Problem to solve :: Can you reproduce, word for word, the rows below that start at the one containing "Tehnică dentară (966, 116)" and end at the one containing "Bracket metalic self-ligating LL5 (772, 1086)", including both of those rows?

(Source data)
>>>>

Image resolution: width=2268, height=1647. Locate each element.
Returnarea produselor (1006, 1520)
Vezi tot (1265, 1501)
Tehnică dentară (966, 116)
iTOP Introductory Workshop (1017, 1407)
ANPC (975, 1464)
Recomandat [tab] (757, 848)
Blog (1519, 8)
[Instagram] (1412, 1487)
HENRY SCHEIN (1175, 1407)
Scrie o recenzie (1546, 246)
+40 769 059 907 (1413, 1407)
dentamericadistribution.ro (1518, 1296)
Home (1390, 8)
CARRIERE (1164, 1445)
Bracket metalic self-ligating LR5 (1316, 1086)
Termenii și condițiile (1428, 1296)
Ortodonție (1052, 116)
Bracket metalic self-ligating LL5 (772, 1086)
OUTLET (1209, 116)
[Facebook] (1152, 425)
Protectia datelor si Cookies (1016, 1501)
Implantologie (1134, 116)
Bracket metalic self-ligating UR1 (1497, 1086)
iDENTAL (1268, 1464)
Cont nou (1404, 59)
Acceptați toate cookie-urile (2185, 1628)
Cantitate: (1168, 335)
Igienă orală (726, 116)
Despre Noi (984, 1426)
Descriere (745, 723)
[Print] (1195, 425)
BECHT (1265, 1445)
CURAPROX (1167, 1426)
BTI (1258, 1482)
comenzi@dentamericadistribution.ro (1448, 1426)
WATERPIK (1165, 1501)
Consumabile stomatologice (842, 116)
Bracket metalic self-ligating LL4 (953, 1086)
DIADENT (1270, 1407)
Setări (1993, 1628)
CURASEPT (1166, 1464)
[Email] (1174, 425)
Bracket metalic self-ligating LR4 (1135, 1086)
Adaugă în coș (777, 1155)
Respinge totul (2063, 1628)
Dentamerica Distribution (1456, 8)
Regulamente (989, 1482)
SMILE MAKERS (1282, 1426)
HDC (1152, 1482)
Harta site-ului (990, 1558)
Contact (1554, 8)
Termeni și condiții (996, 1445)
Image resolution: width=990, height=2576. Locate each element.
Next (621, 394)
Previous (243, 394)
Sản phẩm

<<<<

Full answer ::
Tehnică dentară (966, 116)
iTOP Introductory Workshop (1017, 1407)
ANPC (975, 1464)
Recomandat [tab] (757, 848)
Blog (1519, 8)
[Instagram] (1412, 1487)
HENRY SCHEIN (1175, 1407)
Scrie o recenzie (1546, 246)
+40 769 059 907 (1413, 1407)
dentamericadistribution.ro (1518, 1296)
Home (1390, 8)
CARRIERE (1164, 1445)
Bracket metalic self-ligating LR5 (1316, 1086)
Termenii și condițiile (1428, 1296)
Ortodonție (1052, 116)
Bracket metalic self-ligating LL5 (772, 1086)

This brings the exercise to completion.